ANDANDO NA CORDA
BAMBA
Há poucas atividades no Brasil tão
vilipendiadas quanto a de editor. Em geral somos reputados
como seres desprovidos de cultura, que vivem da exploração
e comercialização do talento alheio. Ninguém lembra
que a falência arrasta um número bem maior de editores
que de escritores. Não se leva em conta a enorme quantidade
de autores que só se tornaram conhecidos depois de ter
seus originais devidamente copidescados e rearrumados
no dia-a-dia das editoras. E é claro que, quando o livro
sai, a concisão, a leveza e a elegância de estilo são
atribuídas ao autor. Mas já vi escritores famosos reescritos,
por exemplo, por Pedro Paulo de Sena Madureira, hoje
à frente da editora A Girafa, de São Paulo. Não se comenta,
até porque ficaria deselegante, essa participação subterrânea
do editor no processo final de um livro. Falo neste
caso - e a distinção aqui é necessária - do editor no
sentido de editor, em inglês, e não do dono de
editora, que tanto pode ser um lutador de caratê que
herdou o negócio da família quanto um executivo interessado
em publicar best-sellers de qualidade zero apenas
para ganhar dinheiro.
Penso no editor como alguém que,
dentro dos limites e potencialidades de sua atividade,
contribui para que a cultura do país se fortaleça rumo
ao futuro. Dois exemplos de imediato me ocorrem: Erasmo
de Rotterdam e Denis Diderot. O primeiro trabalhou,
em seu tempo, para que a grande cultura greco-latina
se tornasse conhecida e reavaliada; o outro é o inquieto
autor de Jacques le fataliste, o romance moderno
por excelência, que é também o responsável pelo sucesso
do projeto da Enciclopédia francesa. A missão
primeira do editor deveria ser a de empenhar-se para
que o humanismo ganhasse consistência - sobretudo entre
nós, brasileiros, que vivemos em uma região periférica
do mundo capitalista. Admiro, entre outros, meu saudoso
amigo Ênio Silveira, da Civilização Brasileira, e hoje
um Jacó Guinsburg, da Perspectiva, por contribuírem
neste processo.
No Congresso encontramos defensores
de tudo: do mico-leão dourado, das baleias, da arara
azul, das tartarugas marinhas. Desconheço, porém, quem
tenha sido eleito lutando pelo livro, advogando a necessidade
de o brasileiro ter acesso fácil à leitura, defendendo
o direito do cidadão à autêntica cultura que só o livro
pode dar.

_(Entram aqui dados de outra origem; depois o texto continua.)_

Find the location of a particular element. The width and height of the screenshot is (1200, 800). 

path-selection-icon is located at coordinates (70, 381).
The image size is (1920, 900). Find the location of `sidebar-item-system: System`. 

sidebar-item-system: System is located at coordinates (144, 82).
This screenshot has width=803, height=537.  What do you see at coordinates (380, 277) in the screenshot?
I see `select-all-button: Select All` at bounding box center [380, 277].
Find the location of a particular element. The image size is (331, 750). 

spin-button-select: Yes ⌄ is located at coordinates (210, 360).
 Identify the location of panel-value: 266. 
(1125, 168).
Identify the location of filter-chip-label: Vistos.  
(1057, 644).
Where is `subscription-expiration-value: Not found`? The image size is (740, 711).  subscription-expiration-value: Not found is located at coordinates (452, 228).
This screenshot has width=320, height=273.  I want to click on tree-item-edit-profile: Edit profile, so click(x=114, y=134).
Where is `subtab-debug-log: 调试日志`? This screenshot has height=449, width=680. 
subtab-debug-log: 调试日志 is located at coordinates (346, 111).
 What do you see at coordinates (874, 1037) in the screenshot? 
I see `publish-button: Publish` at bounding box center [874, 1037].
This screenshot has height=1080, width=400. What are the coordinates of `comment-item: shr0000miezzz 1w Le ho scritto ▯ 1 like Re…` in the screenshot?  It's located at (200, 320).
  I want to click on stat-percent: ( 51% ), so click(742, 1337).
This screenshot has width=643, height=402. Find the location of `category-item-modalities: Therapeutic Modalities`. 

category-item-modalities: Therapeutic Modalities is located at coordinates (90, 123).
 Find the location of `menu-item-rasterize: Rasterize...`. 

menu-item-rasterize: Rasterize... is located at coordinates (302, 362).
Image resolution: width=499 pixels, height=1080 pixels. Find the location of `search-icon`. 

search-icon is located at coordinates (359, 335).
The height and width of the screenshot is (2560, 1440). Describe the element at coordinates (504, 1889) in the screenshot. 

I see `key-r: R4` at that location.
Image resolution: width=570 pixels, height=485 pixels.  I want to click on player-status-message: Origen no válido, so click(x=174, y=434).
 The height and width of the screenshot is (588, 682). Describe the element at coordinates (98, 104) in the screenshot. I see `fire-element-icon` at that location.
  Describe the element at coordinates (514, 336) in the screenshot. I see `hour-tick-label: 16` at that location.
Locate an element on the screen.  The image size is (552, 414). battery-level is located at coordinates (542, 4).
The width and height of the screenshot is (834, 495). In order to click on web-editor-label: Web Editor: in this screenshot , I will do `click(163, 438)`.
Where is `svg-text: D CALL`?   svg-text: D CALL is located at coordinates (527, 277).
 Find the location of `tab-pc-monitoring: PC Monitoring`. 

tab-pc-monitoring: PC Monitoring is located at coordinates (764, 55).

Na verdade somos uma categoria que, no conjunto,
é mais importante do que qualquer Ministério da Cultura,
mas não nos damos conta do fato. Neste início do século
XXI, constato que não formamos um grupo uno, coeso -
e isso é lastimável. Temos um Sindicato, mas na hora
necessária somos pouco ouvidos por aqueles que administram
a cultura no país. De outro lado, o governo não tem
uma política séria de aquisição de livros, que garantiria
a publicação de textos relevantes e esquecidos.
Há muito para se editar no Brasil.
Festejamos 500 anos de Descobrimento, mudamos de século
e ainda não fizemos a grande edição brasileira dos gregos,
de Aristóteles e Platão, nem nada que se compare ao
catálogo da Loeb inglesa, da Les Belles Lettres francesa,
da F. Meiner alemã ou da Gredos espanhola. Falta-nos
ousadia. Precisamos inventar, arriscar, e não copiar
o vizinho - mesmo quando a palavra de ordem é concorrência.
"Fazer um livro não significa mérito nenhum se este
livro não melhora as pessoas", escreveu o poeta inglês
Samuel T. Coleridge, em uma frase que deveríamos adotar
como lema.
Que não entendam o que digo como
romantismo ou defesa quixotesca da qualidade contra
a vendabilidade. Nossa atitude como editores deve ser
a de ajudar o país a ler mais, a ler melhor. Só assim
nos justificaremos perante as futuras gerações, adiando
o esquecimento que corrói tudo que é humano.